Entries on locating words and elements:

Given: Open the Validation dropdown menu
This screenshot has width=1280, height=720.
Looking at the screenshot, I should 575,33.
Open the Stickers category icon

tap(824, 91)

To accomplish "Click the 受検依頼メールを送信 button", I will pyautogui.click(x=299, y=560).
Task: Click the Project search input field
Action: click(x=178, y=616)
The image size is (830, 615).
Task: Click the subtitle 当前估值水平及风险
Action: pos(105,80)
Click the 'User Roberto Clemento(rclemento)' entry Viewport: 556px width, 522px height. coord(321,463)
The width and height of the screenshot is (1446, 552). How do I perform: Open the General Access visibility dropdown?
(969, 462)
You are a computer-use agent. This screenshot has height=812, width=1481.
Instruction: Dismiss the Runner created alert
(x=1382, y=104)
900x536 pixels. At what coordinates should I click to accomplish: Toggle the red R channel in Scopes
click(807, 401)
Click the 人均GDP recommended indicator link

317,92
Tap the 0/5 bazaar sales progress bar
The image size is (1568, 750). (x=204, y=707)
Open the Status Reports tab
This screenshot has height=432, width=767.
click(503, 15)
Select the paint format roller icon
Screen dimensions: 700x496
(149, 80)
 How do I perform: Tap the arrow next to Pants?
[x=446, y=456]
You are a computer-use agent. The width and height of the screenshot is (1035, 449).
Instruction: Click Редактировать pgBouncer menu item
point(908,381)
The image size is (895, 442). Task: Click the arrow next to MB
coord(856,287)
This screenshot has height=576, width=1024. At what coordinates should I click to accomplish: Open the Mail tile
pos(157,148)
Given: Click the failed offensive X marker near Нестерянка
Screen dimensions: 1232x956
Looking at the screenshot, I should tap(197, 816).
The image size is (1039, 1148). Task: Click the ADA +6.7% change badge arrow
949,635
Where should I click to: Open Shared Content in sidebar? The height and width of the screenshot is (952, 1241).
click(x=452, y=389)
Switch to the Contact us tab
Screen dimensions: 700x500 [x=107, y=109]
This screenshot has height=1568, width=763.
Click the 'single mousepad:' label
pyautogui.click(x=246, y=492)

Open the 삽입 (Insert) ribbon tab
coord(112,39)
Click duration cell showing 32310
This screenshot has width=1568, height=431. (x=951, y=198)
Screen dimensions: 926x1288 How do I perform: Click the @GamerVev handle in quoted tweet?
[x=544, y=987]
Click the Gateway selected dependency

■ **Task goal**
Copy every line from the one containing "The image size is (1039, 1148)." through the final line of the items, inclusive, with no changes.

■ **Task answer**
The image size is (1039, 1148). Task: Click the ADA +6.7% change badge arrow
949,635
Where should I click to: Open Shared Content in sidebar? The height and width of the screenshot is (952, 1241).
click(x=452, y=389)
Switch to the Contact us tab
Screen dimensions: 700x500 [x=107, y=109]
This screenshot has height=1568, width=763.
Click the 'single mousepad:' label
pyautogui.click(x=246, y=492)

Open the 삽입 (Insert) ribbon tab
coord(112,39)
Click duration cell showing 32310
This screenshot has width=1568, height=431. (x=951, y=198)
Screen dimensions: 926x1288 How do I perform: Click the @GamerVev handle in quoted tweet?
[x=544, y=987]
Click the Gateway selected dependency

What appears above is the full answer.